London-based ICG-Longbow Real Estate Capital is getting closer to reaching the halfway mark for its latest credit vehicle as it looks to cement £500 million of commitments.

London-based ICG-Longbow Real Estate Capital has reached £212 million (€255 million; $341 million) in commitments for its UK property debt fund in the latest example of an alternative financier of property looking to fill the void left by traditional banks.

Marketing for the UK property credit vehicle began in October as the debt specialist gunned for a £500 million target, PERE revealed at the time.
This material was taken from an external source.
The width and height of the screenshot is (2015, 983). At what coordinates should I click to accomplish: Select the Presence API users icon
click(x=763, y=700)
Now, according to a statement released today, the firm has revealed that ICG-Longbow UK Real Estate Debt Investments III has held a first close on £212 million.

ICG-Longbow’s latest real estate debt offering, if it reaches the target, would be double the size of the firm’s predecessor fund, Longbow UK Real Estate Debt Investments II. That vehicle accumulated £242 million of capital commitments and closed in September 2011. It also means that Longbow is on the fundraising trail less than one year after raising its current vehicle.
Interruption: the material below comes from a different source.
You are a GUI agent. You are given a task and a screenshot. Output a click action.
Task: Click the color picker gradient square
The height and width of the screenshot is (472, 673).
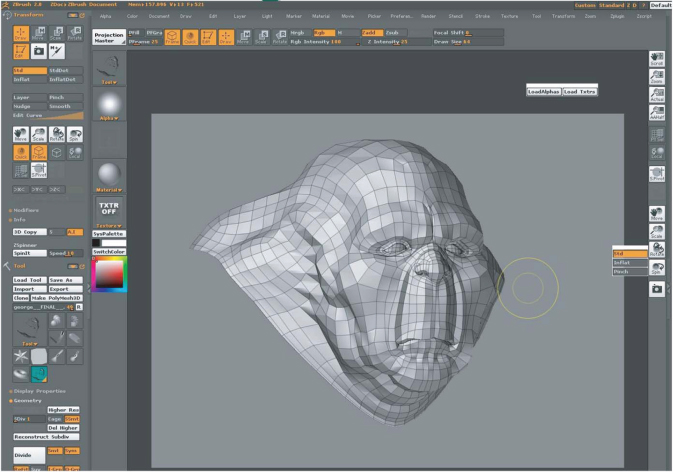[x=109, y=274]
Target returns for Longbow UK Real Estate Debt Investment II are stated as being 14 percent per year, and the new vehicle is thought to be targeting a similar IRR. London-based Threadmark is the placement agent.

No more detail was forthcoming in the statement, as the debt specialist also revealed it had closed on €2.5 billion for its mainstream private equity debt product, ICG Europe Fund V – the largest fund of its type to be raised since 2007. ICG Europe Fund V has a five-year investment period and recently took part in the management buyout of ATPI, the UK-based travel management company, as well as buying senior debt in an existing portfolio company, Lcopal.

ICG-Longbow was started in 2006 as an investment manager solely focused on the UK in order to provide senior, mezzanine and whole loans to Britain’s commercial real estate sector. The firm also manages a single investor mandate of £100 million designed to return more than 20 percent via mezzanine and preferred equity investments. It is 51 percent owned by Intermediate Capital Group, the London-listed credit company.

ICG-Longbow is led by joint managing partners Kevin Cooper and Martin Wheeler. Both men were founding members of GMAC’s UK Commercial Mortgage business, which was established in 2002 and subsequently was sold off in 2010.